Hotels vs Airbnb: How Relevant Data Can Help Hotels Combat New Entrants

2nd Aug 2017

Companies that move fast and break things are popping in places where they are least welcome or expected. It just indicates that every industry, no matter how traditional, is subject to disruption. The hospitality industry was disrupted by an upstart startup called AirBnB. Technically illegal in many jurisdictions at the time of its founding, it changed the hotel industry forever.

Hotel_vs_Airbnb

It has been in operation for slightly less than a decade now, but many hoteliers would regard the idea of a networked, decentralized hospitality model as one of their biggest strategic threats.

The picture is not one of unending doom and gloom, however. Technologies that are enabling new competitors to break into the market can also be applied by hotels in order to improve their value offering, better retain customers and bolster their bottom line.

Reexamining the Market and the Value Offerings of Hotels

Part of the consumer appeal of Airbnb’s individual service providers is their unique character and capabilities. By the nature of their business, any hotel boasting several hundred rooms tries to be all things to all people, serving the broadest possible market adequately instead of becoming the preferred supplier to a smaller segment of customers.

Airbnb users, though, are able to search for the venue that offers the greatest value in terms of what matters to them most. This may mean being located a block away from a university, or situated close to a street serving specialized food. Whichever it is, these often intangible aspects of customer value have to be identified and implemented by larger, more structured hotels. In other words, hotels need to personalize the stay of their guests and provide them the experience they are looking for.

Data Collection: How Hotels Can Have an Edge Over Airbnb

As with many digital business models, the real advantage of Airbnb is the data it collects about its customers to improve their service and search. However, what is not universally recognized is how limited this information is: plenty of data is available from times before and after a guest’s stay, but relatively little that reflects on the time they are actually on a trip.

Airbnb collects ‘pre-stay’ data about where a guest is likely to stay, what kind of accommodation he or she prefers, is he travelling alone or in a group. All this information helps them fine tune their search feature and yield higher quality listings. And once the trip is complete, Airbnb collects ‘post-stay’ data in the form of reviews, where guests can leave feedback about the host, the property, and the experience they had.

By collecting ‘pre-stay’ and ‘post-stay’ data, Airbnb tries to win the guests over at the discovery and booking phase. But guest experience goes beyond booking. In fact, the quality of service during ‘the stay’ phase of the customer journey is what makes guests leave raving reviews. But since Airbnb collects no data during the ‘stay’ phase of the guest journey, there is no way for them to know how their guests move through the property and interact with it. This lacuna can be filled by hotels by making use of their guest WiFi.
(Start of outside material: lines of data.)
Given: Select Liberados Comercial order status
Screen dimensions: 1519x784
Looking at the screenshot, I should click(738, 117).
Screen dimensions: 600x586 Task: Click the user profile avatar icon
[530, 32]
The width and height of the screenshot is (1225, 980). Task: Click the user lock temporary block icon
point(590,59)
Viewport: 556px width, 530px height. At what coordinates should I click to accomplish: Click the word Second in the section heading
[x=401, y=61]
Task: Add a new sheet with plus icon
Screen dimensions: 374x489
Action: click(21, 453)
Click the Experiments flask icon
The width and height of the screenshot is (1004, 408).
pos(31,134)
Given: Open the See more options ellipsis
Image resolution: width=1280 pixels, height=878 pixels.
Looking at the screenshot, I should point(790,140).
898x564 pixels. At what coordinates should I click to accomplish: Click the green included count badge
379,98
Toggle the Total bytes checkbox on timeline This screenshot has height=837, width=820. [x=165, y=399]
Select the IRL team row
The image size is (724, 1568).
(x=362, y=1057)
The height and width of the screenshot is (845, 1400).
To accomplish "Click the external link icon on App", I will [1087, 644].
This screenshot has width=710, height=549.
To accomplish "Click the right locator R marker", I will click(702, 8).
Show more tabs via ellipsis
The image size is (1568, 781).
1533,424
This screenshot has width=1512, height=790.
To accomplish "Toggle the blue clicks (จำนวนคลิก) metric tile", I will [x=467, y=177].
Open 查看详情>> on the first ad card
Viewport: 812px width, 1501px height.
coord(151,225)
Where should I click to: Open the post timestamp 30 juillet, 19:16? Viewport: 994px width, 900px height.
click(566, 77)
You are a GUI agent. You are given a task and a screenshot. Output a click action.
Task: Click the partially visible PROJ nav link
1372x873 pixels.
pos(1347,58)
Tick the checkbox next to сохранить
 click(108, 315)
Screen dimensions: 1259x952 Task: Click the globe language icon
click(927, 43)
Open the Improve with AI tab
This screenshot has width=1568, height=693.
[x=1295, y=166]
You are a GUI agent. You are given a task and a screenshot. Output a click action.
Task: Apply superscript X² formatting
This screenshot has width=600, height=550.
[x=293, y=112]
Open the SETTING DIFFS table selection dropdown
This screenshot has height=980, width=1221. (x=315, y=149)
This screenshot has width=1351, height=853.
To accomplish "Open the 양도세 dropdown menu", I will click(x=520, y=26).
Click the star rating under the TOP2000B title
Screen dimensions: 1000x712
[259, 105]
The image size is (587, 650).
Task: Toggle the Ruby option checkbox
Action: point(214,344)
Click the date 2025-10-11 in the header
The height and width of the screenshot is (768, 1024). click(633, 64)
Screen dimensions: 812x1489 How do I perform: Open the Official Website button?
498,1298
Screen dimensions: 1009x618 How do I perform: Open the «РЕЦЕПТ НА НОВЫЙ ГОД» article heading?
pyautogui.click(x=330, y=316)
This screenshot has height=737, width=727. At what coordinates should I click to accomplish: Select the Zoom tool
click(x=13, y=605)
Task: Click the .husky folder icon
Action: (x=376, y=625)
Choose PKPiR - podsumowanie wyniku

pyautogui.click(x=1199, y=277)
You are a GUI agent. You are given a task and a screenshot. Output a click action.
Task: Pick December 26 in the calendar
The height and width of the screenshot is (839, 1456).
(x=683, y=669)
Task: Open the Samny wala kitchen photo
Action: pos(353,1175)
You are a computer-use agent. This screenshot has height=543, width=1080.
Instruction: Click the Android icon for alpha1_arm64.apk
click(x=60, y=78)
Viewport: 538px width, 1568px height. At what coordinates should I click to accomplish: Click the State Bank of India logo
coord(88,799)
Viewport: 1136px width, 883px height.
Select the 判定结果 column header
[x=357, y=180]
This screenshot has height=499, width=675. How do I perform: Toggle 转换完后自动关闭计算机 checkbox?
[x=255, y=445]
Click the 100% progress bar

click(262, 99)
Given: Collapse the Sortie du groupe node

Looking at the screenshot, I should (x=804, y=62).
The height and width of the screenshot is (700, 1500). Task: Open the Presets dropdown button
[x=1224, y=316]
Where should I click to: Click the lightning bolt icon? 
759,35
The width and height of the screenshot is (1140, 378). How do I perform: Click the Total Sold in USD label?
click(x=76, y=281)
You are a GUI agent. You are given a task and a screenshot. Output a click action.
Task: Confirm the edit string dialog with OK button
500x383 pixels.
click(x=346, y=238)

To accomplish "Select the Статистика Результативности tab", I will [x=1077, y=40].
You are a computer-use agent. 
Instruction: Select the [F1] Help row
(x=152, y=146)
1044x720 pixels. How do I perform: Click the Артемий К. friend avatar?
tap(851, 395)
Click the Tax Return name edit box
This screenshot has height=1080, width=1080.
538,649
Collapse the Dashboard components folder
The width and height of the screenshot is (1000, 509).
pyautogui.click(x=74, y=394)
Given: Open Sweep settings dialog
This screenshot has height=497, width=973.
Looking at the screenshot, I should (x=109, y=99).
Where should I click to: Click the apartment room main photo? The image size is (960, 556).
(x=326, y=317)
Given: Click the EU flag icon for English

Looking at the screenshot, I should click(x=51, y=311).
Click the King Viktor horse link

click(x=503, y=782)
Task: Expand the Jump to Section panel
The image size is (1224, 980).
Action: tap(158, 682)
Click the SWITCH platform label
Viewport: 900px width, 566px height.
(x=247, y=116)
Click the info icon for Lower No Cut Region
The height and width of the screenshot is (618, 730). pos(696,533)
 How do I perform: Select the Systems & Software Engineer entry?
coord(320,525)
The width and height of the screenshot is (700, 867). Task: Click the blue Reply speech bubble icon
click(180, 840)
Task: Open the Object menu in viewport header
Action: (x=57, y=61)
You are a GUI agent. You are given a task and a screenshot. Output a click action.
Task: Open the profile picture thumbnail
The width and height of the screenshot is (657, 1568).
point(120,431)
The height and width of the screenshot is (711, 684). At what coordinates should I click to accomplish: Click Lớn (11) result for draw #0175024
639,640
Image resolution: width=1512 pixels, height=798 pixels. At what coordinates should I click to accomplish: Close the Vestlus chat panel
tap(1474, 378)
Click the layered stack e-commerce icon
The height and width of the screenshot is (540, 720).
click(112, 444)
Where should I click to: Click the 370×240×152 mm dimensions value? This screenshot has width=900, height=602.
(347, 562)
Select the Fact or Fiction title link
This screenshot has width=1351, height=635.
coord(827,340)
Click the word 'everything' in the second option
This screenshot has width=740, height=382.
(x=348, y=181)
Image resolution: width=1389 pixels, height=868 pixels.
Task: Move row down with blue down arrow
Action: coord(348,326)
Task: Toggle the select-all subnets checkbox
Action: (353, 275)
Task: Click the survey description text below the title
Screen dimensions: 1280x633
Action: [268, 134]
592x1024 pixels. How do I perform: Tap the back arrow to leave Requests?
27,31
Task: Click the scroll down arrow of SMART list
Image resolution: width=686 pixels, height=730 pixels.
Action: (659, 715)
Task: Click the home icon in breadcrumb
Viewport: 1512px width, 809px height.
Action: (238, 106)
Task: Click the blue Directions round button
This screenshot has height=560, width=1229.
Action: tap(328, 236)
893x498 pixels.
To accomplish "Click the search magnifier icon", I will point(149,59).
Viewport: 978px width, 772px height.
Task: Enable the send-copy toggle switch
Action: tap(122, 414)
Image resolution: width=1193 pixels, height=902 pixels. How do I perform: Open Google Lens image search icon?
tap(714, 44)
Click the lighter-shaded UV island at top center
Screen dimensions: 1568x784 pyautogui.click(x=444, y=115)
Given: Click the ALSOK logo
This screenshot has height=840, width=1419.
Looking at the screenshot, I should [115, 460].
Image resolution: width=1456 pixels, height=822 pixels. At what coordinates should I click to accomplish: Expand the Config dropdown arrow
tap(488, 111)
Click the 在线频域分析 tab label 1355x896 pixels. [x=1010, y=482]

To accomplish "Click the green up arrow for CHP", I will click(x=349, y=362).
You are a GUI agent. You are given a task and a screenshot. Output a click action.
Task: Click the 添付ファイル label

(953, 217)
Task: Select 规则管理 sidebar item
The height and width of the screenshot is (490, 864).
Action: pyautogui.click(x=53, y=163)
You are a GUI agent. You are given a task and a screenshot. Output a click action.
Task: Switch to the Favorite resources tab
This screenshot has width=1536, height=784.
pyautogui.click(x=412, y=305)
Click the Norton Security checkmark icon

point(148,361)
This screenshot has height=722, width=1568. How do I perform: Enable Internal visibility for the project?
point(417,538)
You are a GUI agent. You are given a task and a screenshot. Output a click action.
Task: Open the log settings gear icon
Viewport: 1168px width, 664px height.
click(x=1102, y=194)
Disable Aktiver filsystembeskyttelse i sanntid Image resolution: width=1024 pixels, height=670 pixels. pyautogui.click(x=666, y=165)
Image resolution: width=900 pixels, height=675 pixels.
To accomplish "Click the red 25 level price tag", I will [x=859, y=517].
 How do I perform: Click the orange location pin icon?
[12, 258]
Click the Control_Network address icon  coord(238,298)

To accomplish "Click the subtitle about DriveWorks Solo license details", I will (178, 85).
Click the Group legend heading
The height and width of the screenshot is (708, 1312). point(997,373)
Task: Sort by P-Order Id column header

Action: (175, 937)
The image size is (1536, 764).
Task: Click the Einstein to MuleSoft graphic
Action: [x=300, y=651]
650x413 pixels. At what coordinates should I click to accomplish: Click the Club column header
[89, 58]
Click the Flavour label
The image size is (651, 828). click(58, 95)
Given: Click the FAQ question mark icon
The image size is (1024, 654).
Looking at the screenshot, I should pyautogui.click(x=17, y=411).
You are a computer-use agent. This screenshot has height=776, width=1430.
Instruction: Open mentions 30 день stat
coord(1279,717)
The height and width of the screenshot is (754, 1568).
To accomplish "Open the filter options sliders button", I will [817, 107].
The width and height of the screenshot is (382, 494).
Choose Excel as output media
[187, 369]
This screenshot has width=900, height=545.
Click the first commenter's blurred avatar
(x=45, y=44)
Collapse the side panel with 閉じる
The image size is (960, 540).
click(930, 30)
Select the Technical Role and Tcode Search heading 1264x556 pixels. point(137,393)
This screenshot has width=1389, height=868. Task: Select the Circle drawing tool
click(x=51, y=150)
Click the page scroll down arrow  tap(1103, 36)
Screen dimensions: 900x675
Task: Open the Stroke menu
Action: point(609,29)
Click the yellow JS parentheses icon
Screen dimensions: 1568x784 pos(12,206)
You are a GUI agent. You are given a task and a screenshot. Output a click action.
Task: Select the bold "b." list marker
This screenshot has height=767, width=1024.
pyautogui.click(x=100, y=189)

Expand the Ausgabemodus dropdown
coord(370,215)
Airbnb is meant as a convenience factor, but it cannot personalize the ‘at stay’ experience. As soon as someone checks into their airbnb, the host does not involve themselves with the guest at all, which is where hotels have an edge. It’s the ‘service’ of the hotels that can differentiate them from airbnb. And this service can be personalized with the help of data collected on the customers.

For example – the intelligence built in your Wifi can help you track and understand guest behavior. You can track the areas they most frequent, the food they prefer, the times they are most likely to use the swimming pool or the gym, how many times they order room service or use the hotel spa. By collecting customer’s ‘at stay’ data’, hotels can dramatically enhance the guest experience and outcompete Airbnb. A location insights and engagement platform can help hoteliers have a data driven understanding of the entire guest journey – from booking to checkout and beyond.

Maximizing Personalization

Big data is not necessarily appropriately applied to every business, but relevant data is always useful. Regular guests, especially corporate accounts, are the lifeblood of most hotels. Understanding what individual customers want is closely related to providing them with the best possible experience.

Many hoteliers are not yet applying all of the technological tools available to them to maximum effect. Location based services and integrated IT platforms certainly could be applied better in much of the hospitality industry, including in the sense of offering each customer exactly what they want, even before they make their wishes explicit.

A WiFi analytics and engagement platform can introduce a level of personalization that is matchless. If a guest is seen outside the spa, the hotel management can use the platform to send him a discount coupon for spa and salon services. Or if a certain guest is travelling with kids, the concierge can suggest a list of amusement parks in the city. This level of personalization and instant gratification is the surest sign of a great customer experience.

By providing an exceptional service, you are maximizing your chance of earning a loyal guest. And each time a guest returns to your hotel, your Wifi analytics platform collects more data on the guest and gives you an opportunity to personalize his experience even more. Everybody appreciates the little efforts some hotels make, from knowing whether a particular guest prefers the scent of lavender to cocoa, to knowing his favorite restaurants and theaters in the city.